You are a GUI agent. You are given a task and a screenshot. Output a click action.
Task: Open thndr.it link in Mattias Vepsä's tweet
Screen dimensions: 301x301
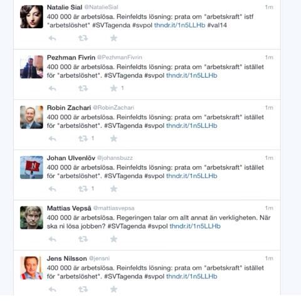[x=195, y=226]
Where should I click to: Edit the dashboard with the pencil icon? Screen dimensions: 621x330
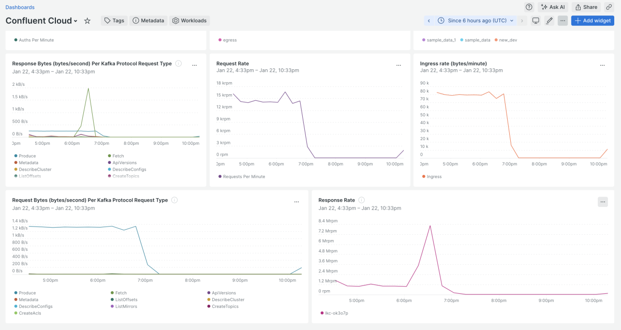[x=550, y=21]
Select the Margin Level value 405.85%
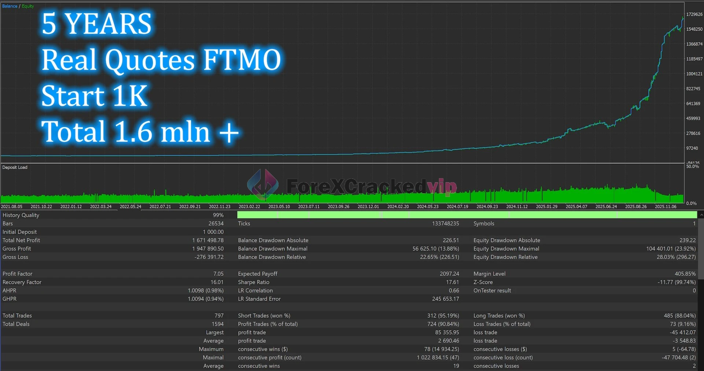The width and height of the screenshot is (704, 371). pyautogui.click(x=685, y=274)
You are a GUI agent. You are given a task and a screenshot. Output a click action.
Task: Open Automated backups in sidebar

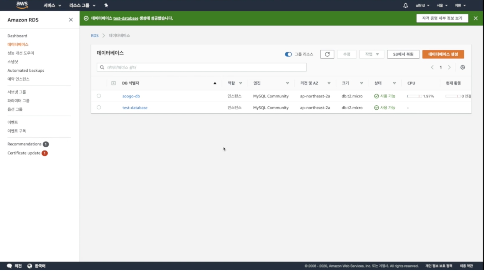click(x=26, y=70)
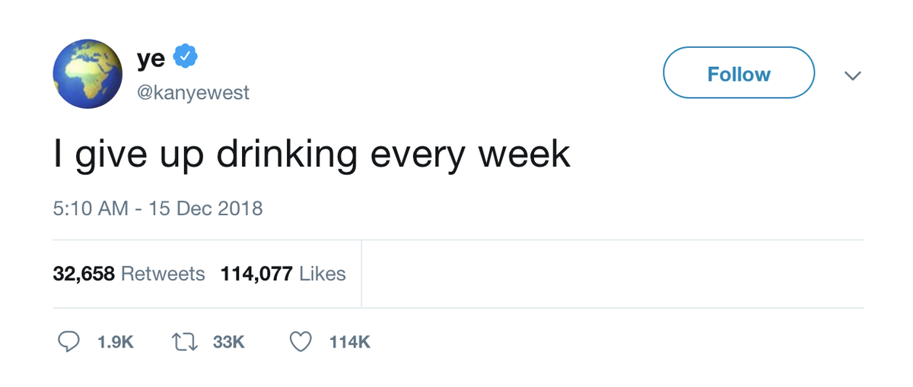Click the blue verified badge
Image resolution: width=913 pixels, height=387 pixels.
[186, 57]
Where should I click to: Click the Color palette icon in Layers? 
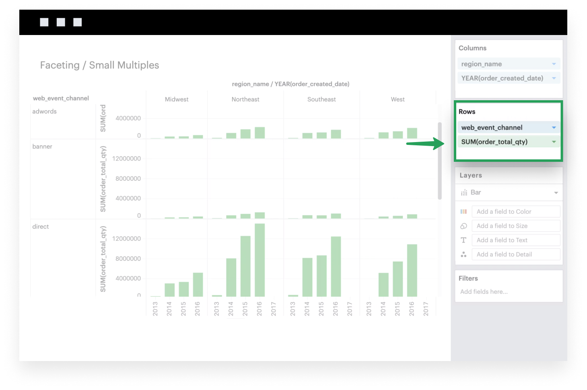click(x=463, y=212)
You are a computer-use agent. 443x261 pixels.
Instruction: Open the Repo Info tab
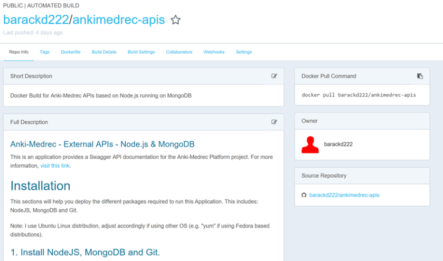pos(18,52)
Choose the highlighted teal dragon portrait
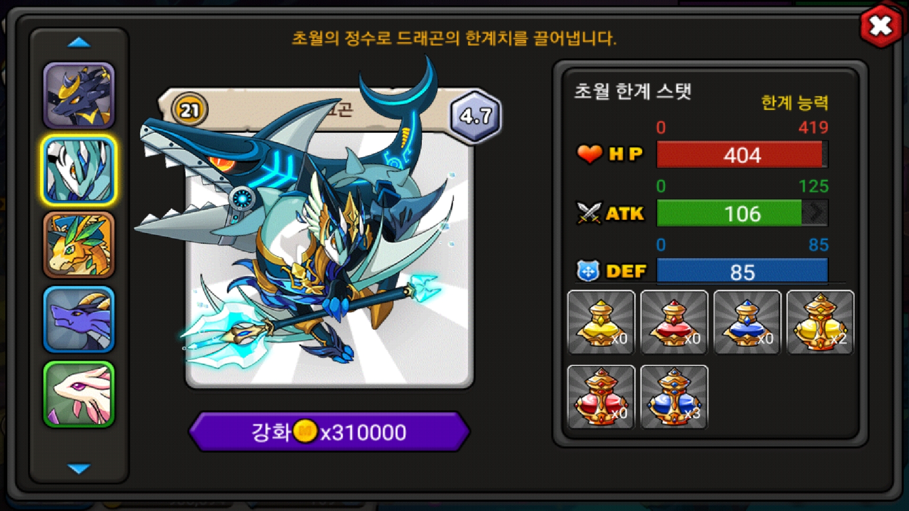The height and width of the screenshot is (511, 909). (79, 171)
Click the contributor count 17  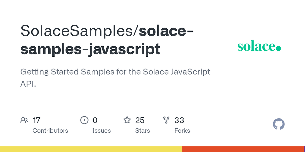coord(36,120)
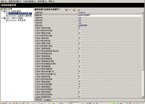Enable the 分店不可修改班次信息 checkbox
The width and height of the screenshot is (145, 104).
coord(80,36)
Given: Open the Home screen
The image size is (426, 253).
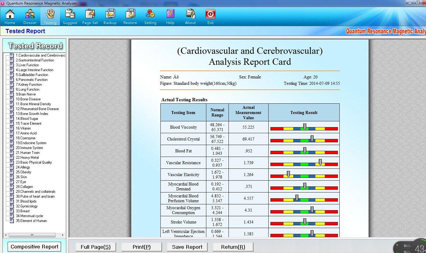Looking at the screenshot, I should coord(10,16).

· · ·

▶ [TO DO]:
What must be output is the exact run of lines from the one holding "Given: Open the Home screen" through the end of the entries above, both ends included, minus the pictures.

▶ [SOLUTION FOR THIS PROBLEM]:
Given: Open the Home screen
The image size is (426, 253).
Looking at the screenshot, I should coord(10,16).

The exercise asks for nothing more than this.